An increase in dose intensity represents one approach to improve the effect of specific drug or drug combinations. But, in the presence of large tumour burden and at the low end of curability curve, an increase in dose doesn't improve treatment outcome, as the dose -response curve is flat and most often leads to unacceptable host toxicity. Further increasing the dose intensity in regimens that are already associated with curing nearly 100% of subset of patients would not be expected to be of clinical benefit.
Certain cancers which are otherwise refractory to combination chemotherapy, often respond to high dose chemotherapy combined with stem cell support ( Granulocyte and Granulocyte- Monocyte Colny Stimulating Factors ). These include refractory lymphomas, breast cancers, childhood sarcomas and neuroblastomas. This suggests that maximising dose intensity can improve response rates or cure in a drug responsive tumour.

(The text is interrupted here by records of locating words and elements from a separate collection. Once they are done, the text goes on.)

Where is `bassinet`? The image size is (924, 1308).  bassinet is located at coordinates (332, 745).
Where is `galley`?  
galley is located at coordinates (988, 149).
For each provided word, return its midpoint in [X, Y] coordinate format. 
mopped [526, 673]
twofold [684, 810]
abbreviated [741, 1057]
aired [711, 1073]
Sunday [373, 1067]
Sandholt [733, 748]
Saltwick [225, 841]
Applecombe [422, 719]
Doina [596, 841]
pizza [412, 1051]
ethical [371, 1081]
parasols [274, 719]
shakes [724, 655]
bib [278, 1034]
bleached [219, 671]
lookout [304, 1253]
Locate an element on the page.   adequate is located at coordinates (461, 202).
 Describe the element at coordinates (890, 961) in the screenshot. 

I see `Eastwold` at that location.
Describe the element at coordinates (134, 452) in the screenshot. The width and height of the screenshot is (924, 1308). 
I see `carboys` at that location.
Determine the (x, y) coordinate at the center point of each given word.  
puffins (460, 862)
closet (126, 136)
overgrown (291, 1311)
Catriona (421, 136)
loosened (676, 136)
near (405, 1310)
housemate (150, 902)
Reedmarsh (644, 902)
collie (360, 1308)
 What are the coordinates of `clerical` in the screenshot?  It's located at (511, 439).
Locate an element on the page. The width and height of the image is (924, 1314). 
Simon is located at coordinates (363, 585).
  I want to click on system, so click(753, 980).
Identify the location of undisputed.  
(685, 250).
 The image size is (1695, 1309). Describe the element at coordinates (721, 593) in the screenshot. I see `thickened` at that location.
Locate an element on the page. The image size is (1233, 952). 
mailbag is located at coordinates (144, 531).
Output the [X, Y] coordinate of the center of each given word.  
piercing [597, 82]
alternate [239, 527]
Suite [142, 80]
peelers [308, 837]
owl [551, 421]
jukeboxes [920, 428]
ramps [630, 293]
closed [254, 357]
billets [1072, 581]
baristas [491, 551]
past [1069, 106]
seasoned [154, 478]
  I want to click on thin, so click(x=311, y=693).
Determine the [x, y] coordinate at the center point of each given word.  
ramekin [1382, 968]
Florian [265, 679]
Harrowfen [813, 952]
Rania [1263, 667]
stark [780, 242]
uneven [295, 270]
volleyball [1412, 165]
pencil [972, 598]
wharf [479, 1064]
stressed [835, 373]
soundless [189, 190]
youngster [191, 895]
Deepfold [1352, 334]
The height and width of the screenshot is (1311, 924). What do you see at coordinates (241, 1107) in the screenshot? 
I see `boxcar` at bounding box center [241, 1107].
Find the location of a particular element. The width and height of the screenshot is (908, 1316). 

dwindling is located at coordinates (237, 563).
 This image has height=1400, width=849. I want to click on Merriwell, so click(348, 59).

IN VITRO DRUG RESPONSE ASSAYS
Several methods in use for in-vitro assessment of drug sensitivity of human cancer cells to various cytotoxic drugs include-
- clonogenic assay
- tritiated thymidine incorporation
- differential staining cytotoxic assay (DiSC )
- colorimeteric assay
- chemotherapeutic treatment of athymic mouse with human tumour xenografts
The advent of reliable in vitro drug response assays has raised possibility of selecting effective anticancer agent to be used either alone or in combination to treat patient's indivisual tumour. Identification of agents with extremely low probability of response makes it possible to eliminate the use of such agents and thus their potential for adverse events. In general these tests have an overall sensitivity of 85% and over all specificity of 80%. Although,in a review of 12 different clinical trials using in- vitro drug sensitivity as a guide to select the agents no survival benefits have been demonstrated , but they definitely help the clinician to avoid exposure of the patients to toxicity of drugs with little clinical benefit.